Cependant, ces préférences ne sont pas immuables. C. Rioux souligne l’importance de la fréquence et du moment d’exposition aux aliments dans leur acceptation par les enfants. Une introduction précoce et répétée d’un aliment peut ainsi favoriser son appréciation au fil du temps.
Les catégories de produits privilégiées varient selon les tranches d’âge, mais certaines tendances se dégagent. Les boissons rafraîchissantes sans alcool représentent en moyenne plus de 11 % des quantités totales de boissons consommées. Chez les 11-17 ans, les produits de type sandwichs, pizzas, tartes, pâtisseries et biscuits salés représentent 7,4 % des aliments consommés, tandis que les viennoiseries, pâtisseries, gâteaux et biscuits sucrés atteignent 7,9 % chez les 0-10 ans2.

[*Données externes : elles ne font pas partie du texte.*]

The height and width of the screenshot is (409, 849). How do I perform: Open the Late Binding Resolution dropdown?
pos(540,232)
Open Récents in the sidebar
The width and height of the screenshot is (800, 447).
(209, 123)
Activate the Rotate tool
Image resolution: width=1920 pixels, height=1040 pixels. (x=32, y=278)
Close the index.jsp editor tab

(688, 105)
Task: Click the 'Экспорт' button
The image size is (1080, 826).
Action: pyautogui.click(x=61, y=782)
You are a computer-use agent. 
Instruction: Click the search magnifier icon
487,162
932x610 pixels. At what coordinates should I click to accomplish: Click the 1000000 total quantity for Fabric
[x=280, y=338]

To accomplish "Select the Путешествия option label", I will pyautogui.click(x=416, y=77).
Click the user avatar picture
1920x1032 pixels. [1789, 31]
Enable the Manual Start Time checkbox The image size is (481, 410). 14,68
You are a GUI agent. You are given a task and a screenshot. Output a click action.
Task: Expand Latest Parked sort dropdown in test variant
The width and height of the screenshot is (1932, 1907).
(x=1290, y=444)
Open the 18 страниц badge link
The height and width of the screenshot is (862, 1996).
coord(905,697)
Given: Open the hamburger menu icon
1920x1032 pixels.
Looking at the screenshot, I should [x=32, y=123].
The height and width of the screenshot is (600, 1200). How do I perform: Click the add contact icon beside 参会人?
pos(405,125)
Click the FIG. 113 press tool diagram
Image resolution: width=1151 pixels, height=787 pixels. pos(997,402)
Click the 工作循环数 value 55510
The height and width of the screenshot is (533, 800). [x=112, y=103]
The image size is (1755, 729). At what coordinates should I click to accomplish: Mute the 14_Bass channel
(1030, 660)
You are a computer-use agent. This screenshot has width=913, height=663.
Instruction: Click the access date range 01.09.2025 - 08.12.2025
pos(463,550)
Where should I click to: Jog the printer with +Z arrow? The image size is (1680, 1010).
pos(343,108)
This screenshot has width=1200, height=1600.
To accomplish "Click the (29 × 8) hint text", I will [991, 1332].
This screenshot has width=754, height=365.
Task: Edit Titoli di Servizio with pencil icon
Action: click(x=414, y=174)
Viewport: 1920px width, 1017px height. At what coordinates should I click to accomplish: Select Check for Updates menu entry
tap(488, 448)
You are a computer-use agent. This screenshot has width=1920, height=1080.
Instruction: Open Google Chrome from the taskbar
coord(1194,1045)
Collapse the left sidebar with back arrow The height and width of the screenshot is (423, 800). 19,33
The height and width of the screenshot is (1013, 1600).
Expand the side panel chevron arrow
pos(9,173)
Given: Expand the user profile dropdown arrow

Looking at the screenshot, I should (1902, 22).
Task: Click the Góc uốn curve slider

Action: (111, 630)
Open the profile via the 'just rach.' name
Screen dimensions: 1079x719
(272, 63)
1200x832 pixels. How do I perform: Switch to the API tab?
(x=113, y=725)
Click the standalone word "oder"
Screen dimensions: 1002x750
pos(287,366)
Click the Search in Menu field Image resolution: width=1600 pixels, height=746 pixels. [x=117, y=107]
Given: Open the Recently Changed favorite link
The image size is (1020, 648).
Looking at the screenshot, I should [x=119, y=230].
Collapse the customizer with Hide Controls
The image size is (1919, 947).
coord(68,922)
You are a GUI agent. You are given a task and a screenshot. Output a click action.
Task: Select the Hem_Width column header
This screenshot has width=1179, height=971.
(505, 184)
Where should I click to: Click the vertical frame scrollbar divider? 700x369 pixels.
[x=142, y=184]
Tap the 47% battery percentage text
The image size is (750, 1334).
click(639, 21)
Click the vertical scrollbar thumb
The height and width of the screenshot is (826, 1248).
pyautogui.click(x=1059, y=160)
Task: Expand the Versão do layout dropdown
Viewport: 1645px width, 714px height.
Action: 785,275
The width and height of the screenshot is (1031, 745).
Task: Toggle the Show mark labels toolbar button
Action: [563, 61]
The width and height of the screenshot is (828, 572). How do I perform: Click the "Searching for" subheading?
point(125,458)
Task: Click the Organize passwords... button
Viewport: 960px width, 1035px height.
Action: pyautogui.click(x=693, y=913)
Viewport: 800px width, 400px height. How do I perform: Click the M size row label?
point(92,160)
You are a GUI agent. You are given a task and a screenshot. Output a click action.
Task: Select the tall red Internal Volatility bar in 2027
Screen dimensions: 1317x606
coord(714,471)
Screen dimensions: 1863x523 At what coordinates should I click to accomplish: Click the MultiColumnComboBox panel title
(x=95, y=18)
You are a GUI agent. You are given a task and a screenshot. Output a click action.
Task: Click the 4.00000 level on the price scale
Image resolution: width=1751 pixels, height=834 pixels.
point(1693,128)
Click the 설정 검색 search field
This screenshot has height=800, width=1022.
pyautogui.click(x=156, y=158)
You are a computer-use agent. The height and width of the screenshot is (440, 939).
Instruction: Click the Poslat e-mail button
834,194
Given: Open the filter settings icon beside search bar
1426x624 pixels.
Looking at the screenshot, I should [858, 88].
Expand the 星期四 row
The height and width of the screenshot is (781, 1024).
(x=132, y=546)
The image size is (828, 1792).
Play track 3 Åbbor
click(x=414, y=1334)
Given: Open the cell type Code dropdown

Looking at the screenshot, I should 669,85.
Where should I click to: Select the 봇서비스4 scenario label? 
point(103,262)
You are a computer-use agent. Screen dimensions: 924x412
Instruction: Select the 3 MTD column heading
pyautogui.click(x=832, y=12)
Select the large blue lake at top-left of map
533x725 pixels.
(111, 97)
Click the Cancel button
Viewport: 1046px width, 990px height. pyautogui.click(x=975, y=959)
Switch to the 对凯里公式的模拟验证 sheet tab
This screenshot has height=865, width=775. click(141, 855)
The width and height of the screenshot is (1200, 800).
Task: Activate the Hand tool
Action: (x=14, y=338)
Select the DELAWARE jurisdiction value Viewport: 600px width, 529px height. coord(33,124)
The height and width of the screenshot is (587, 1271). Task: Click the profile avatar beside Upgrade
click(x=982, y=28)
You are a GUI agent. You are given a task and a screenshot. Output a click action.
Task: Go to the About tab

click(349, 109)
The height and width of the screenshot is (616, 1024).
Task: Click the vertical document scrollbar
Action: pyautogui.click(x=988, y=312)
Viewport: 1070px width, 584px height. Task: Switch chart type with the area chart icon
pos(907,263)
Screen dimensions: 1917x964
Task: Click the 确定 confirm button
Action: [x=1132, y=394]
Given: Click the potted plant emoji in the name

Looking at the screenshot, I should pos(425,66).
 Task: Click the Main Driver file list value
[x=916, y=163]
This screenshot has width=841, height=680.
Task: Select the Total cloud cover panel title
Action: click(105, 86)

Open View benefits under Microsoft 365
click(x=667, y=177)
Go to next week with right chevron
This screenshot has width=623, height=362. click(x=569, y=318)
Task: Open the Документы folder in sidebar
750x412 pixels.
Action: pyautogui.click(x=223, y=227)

Au sein même des catégories alimentaires, des préférences spécifiques apparaissent. Les fruits les plus appréciés des enfants seraient notamment les pommes, oranges, mandarines, kiwis, fraises, bananes et pastèques (Kostecka et al., 20213).
Toutes les clés pour développer des produits adaptés aux attentes des juniors seront abordées dans le cadre du projet : « Les enjeux actuels de l’alimentation du junior : formuler clean, équilibré et durable », réalisé par NOVALIM avec le soutien financier du DINAII – Ministère de l’Agriculture et de la Souveraineté alimentaire.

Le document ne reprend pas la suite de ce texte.